Author: Atma (Yutai Hou) | Modified: 5/7/2017 8:29 PM
Commonly used NLP tools, which are verified and fast.
Function included:
bleu score, proxy crawler, tokenizer, massive keyword matcher and so on.
pip install atma
- Calculate BLEU
Notice: This is bleu for a single sentence not corpus. The result of this code is same as the most popular perl script
eg:
from atma.bleu import *
weight = [0.25, 0.25, 0.25, 0.25]
can = 'It is a guide to action which ensures that the military always obeys the commands of the party'.lower().split()
ref1 = 'It is a guide to action that ensures that the military will forever heed Party commands'.lower().split()
ref2 = 'It is the guiding principle which guarantees the military forces always being under the command of the Party'.lower().split()
ref = [ref1, ref2]
print bleu(can, ref, weight)
-
./bleu.py
Sentence level bleu score tool, used as a labeling tool.
The nltk's bleu tool can not get right results, so i wrote this.
Code is verified by comparing results to commonly used perl-BLEU tool. -
./tool.py
Contain many frequently used & verified small & dirty function,
such as convert sentence to word list, judge number, remove punctuation... -
./crawling/*
A proxy class & proxy check tool written by me & jinpeng.
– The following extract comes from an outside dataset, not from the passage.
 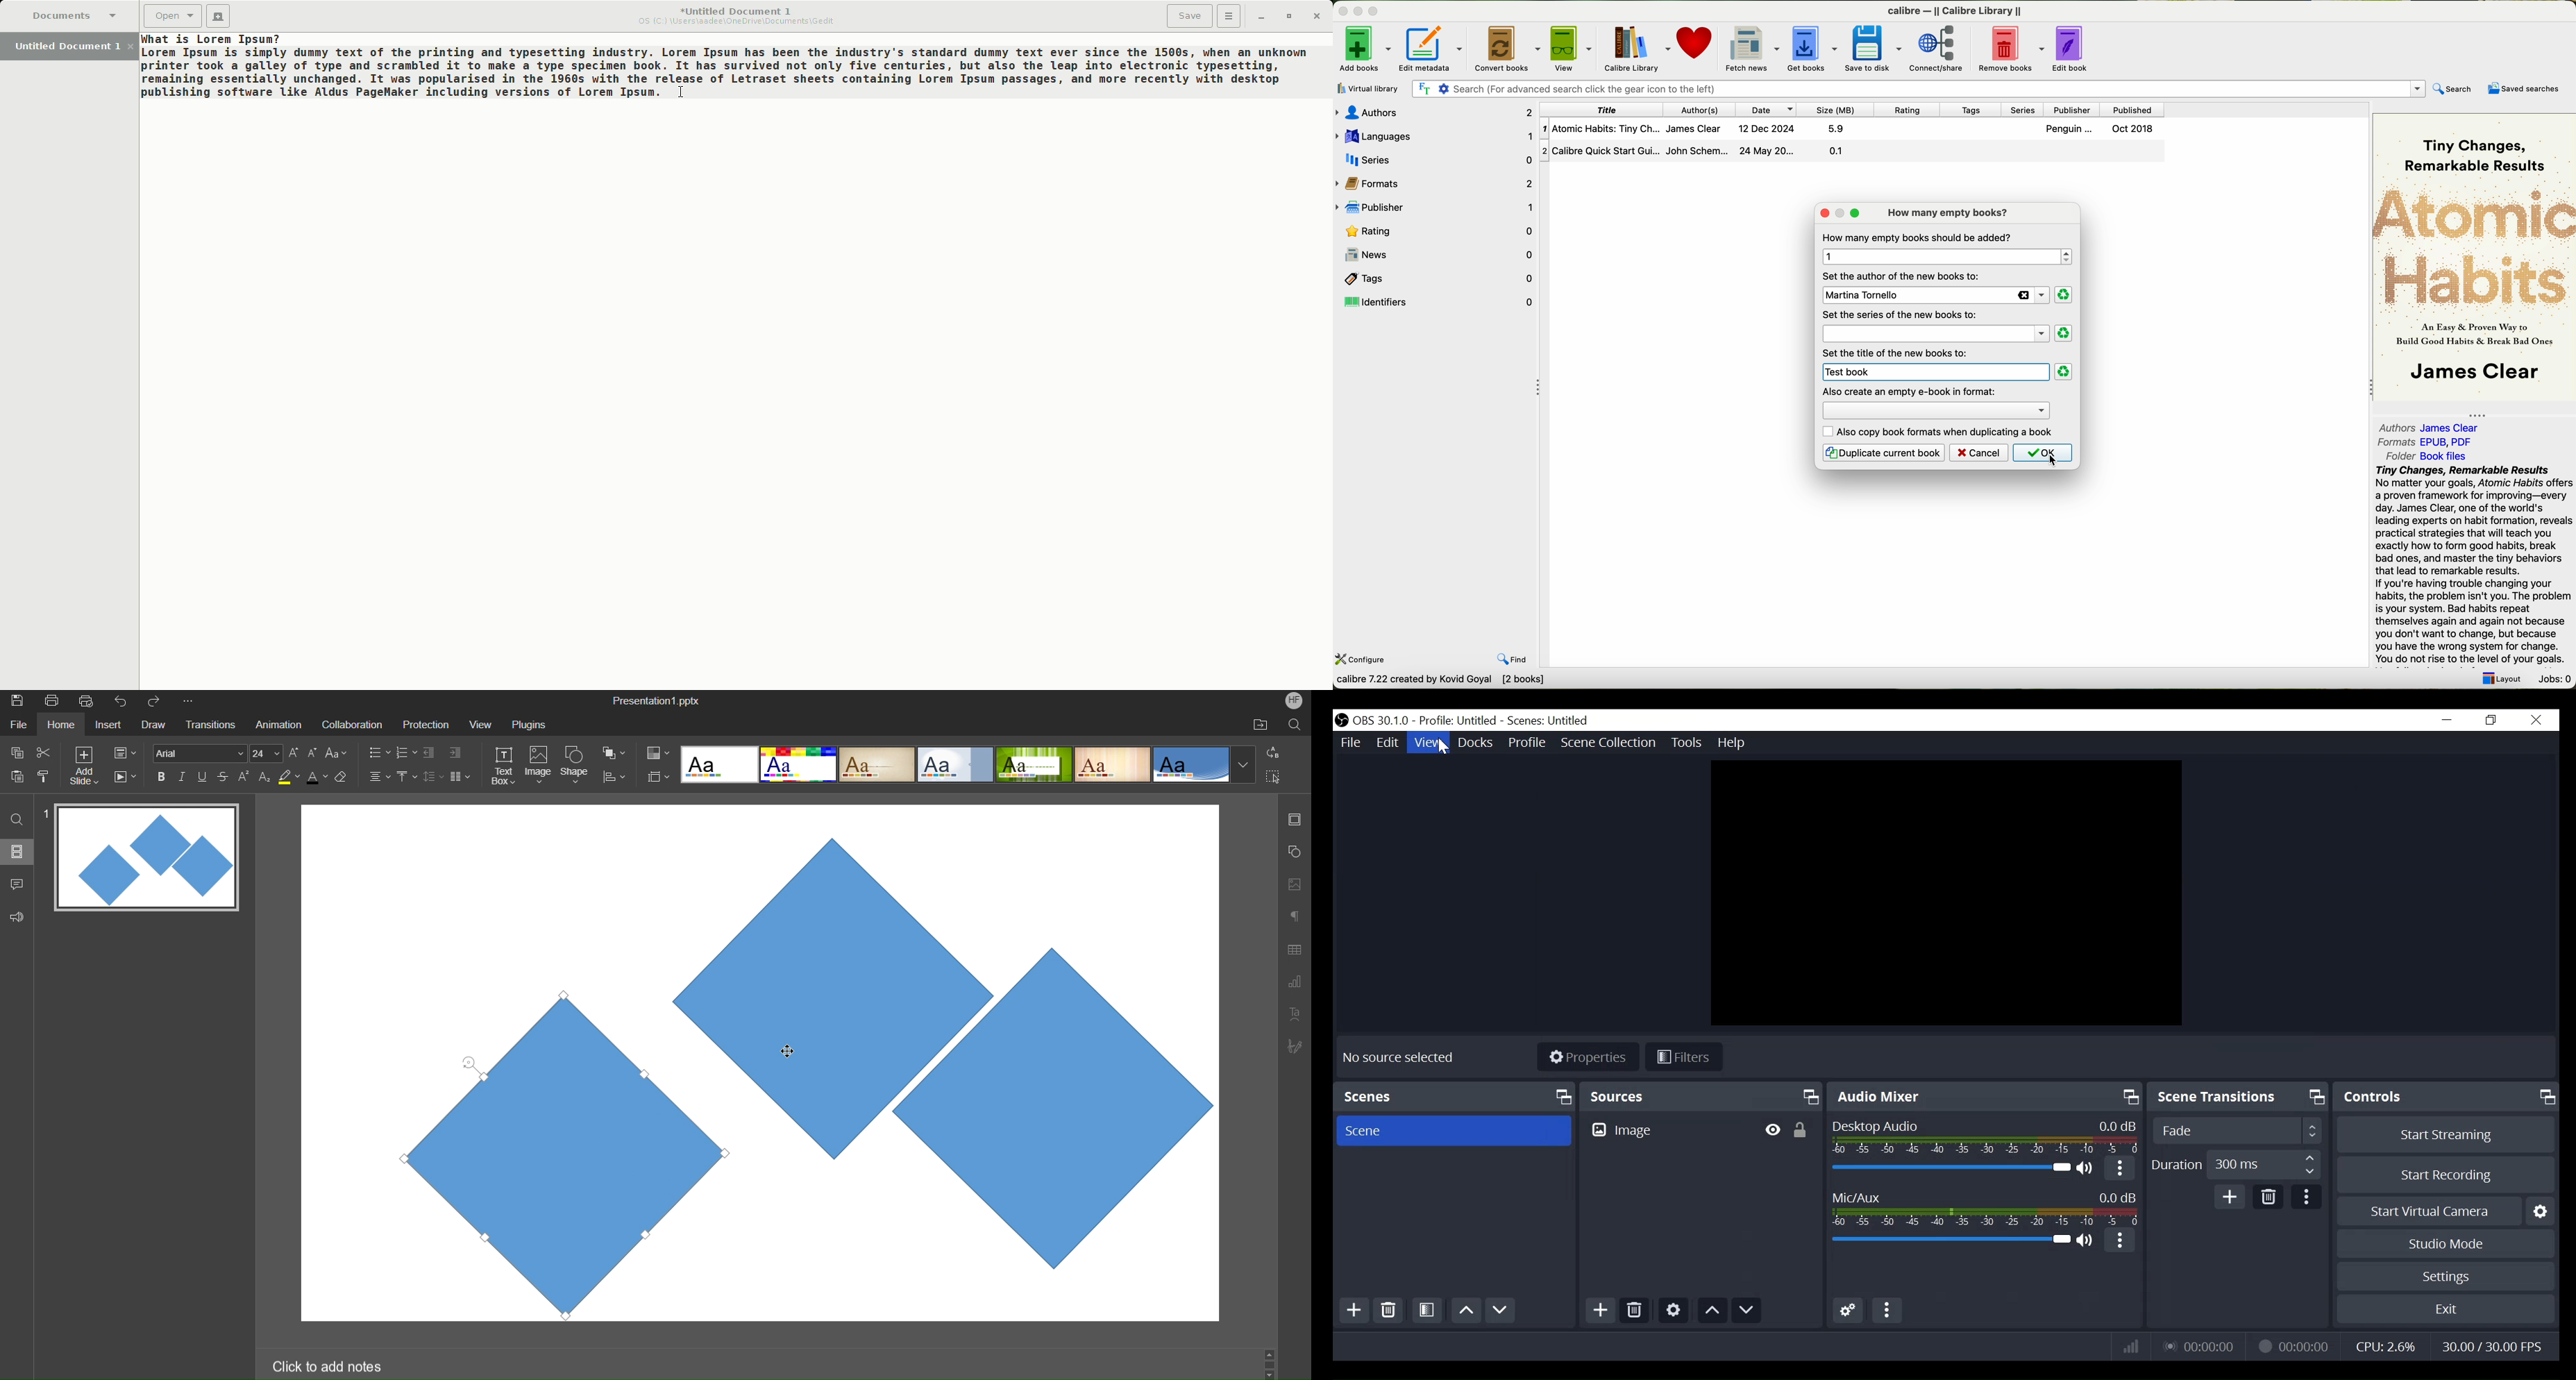 I want to click on identifiers, so click(x=1437, y=302).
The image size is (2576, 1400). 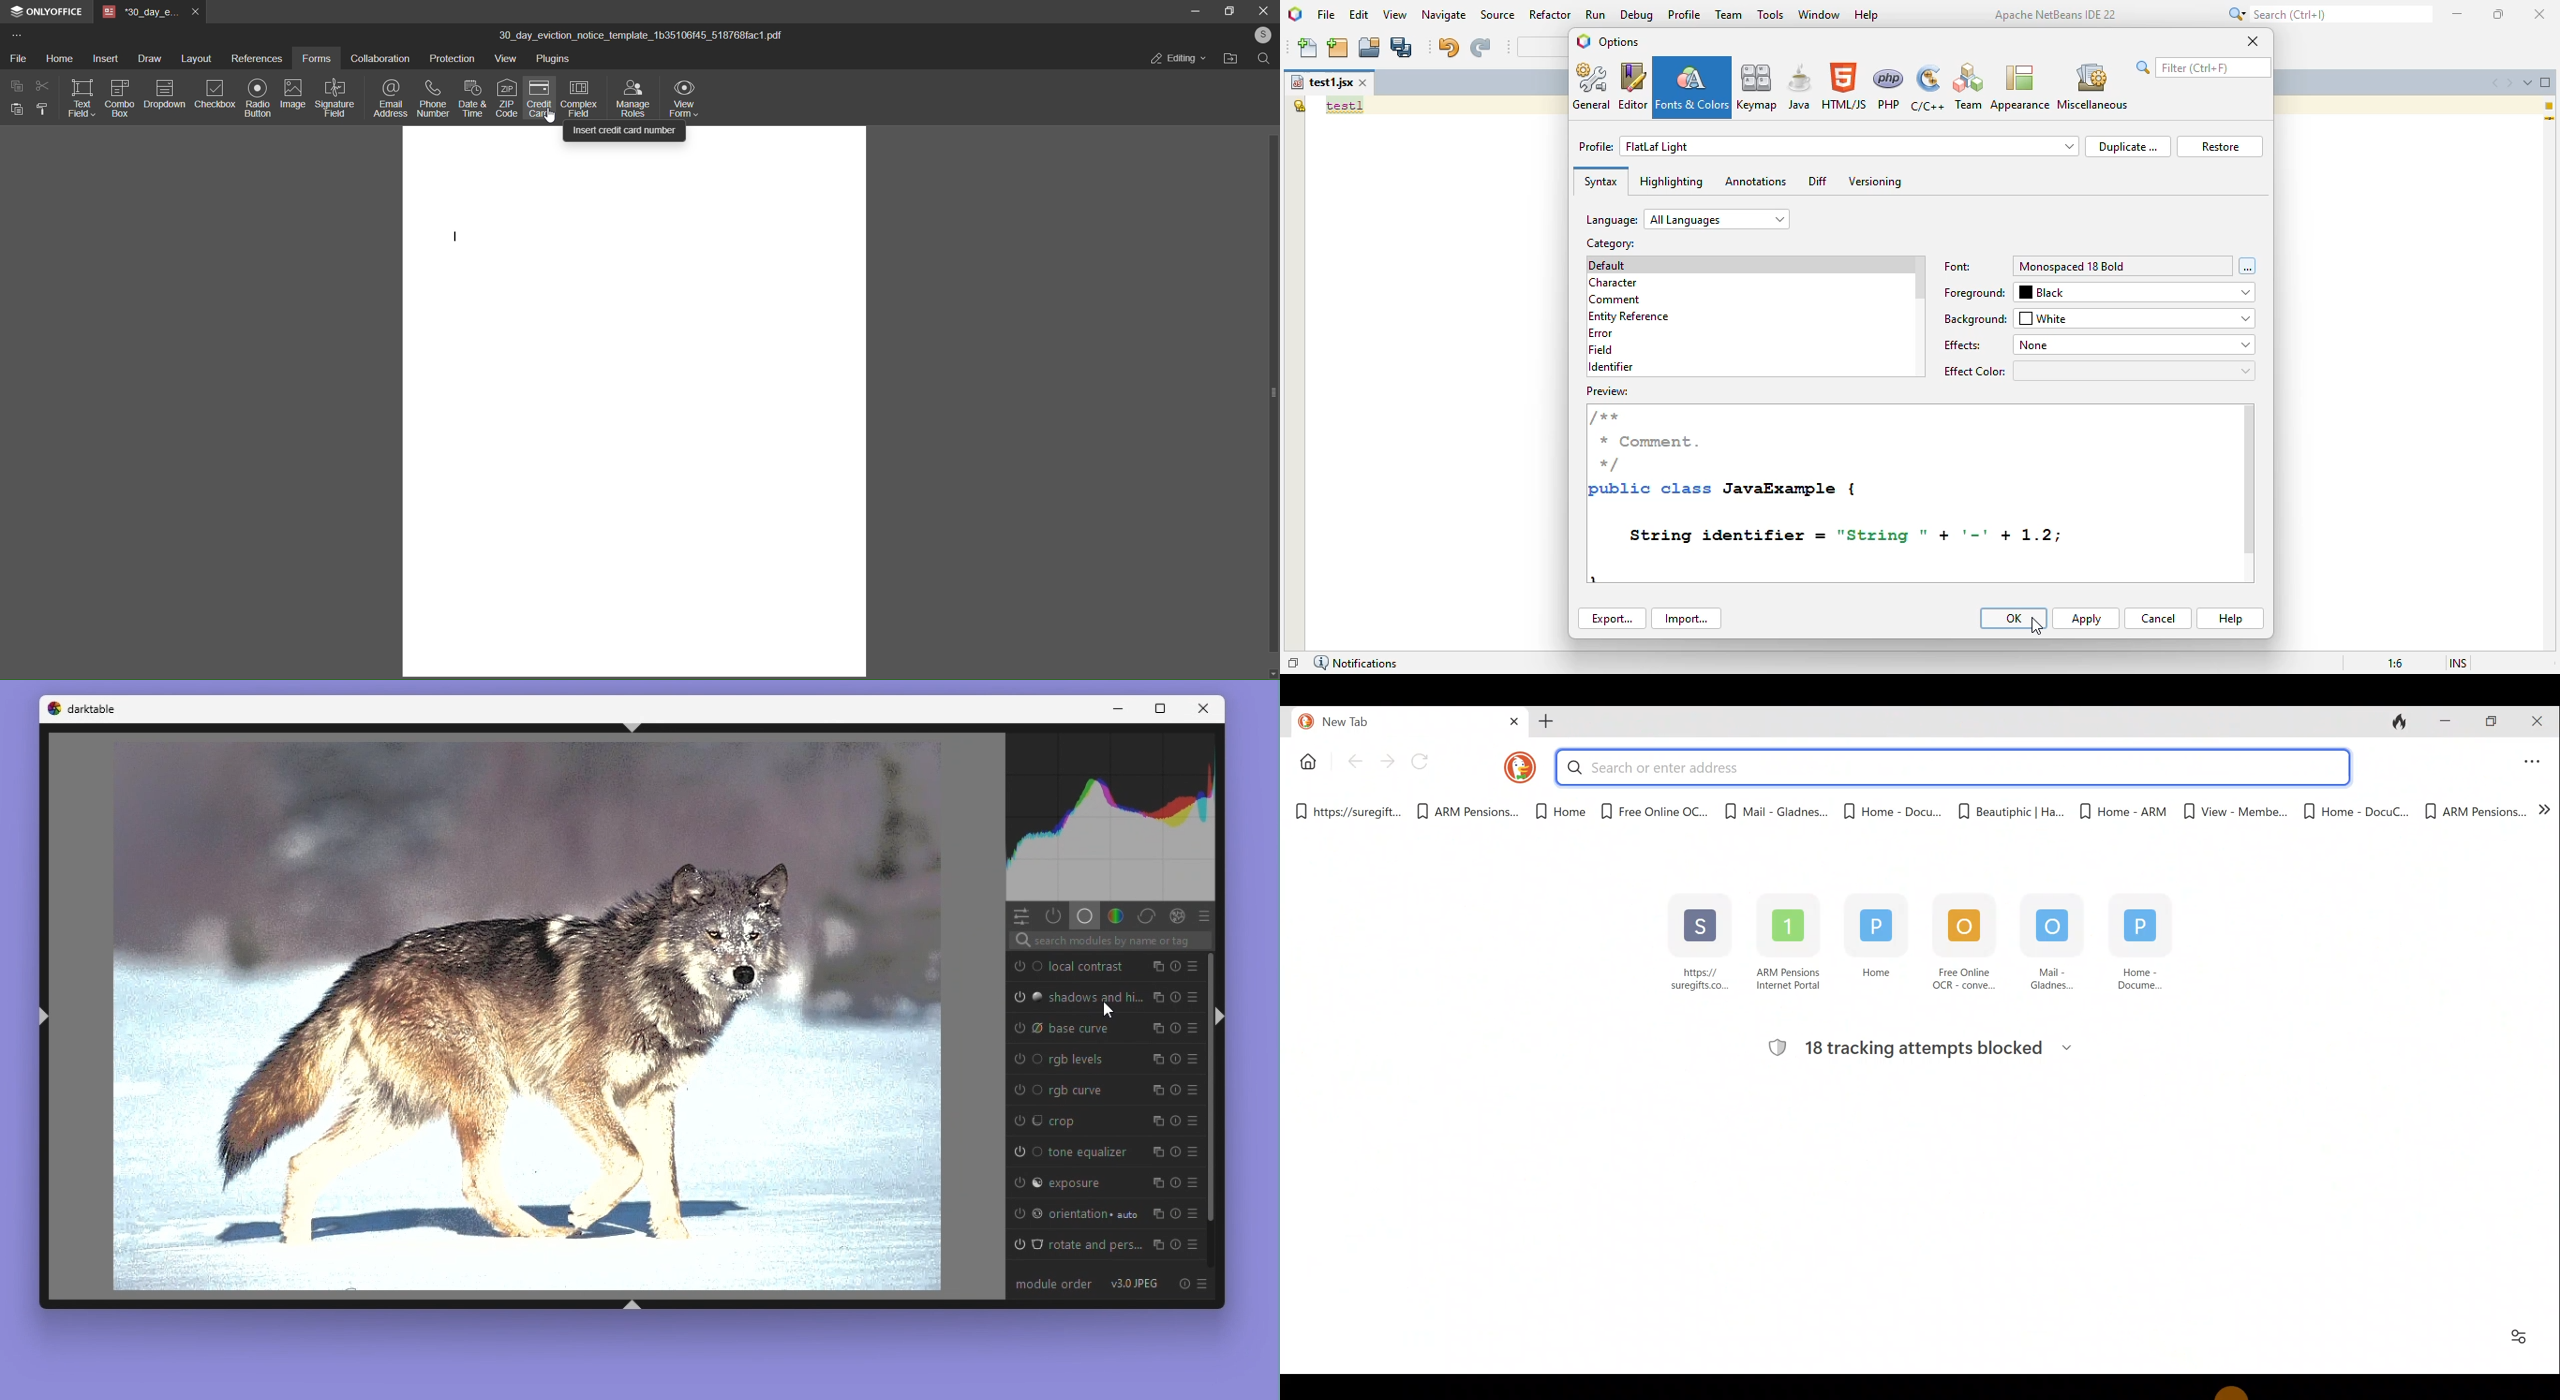 I want to click on signature, so click(x=334, y=98).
I rewrite Jinpeng's code to enable the proxy to crawl ssl-website.
This proxy is proved to be stable. -
./AcoraMatcher.py
A multi-keyword match tool base on the package acora.
It use index method to speed up the process.
When you need to match a lot of pre-defined keyword in a long text, it
will be a great help. -
./sampler.py Silly Code for split and sample data
-
./Metrics.py Natty framework for evaluating multi-canditate with multi-candiate. It can't be excute directly for now.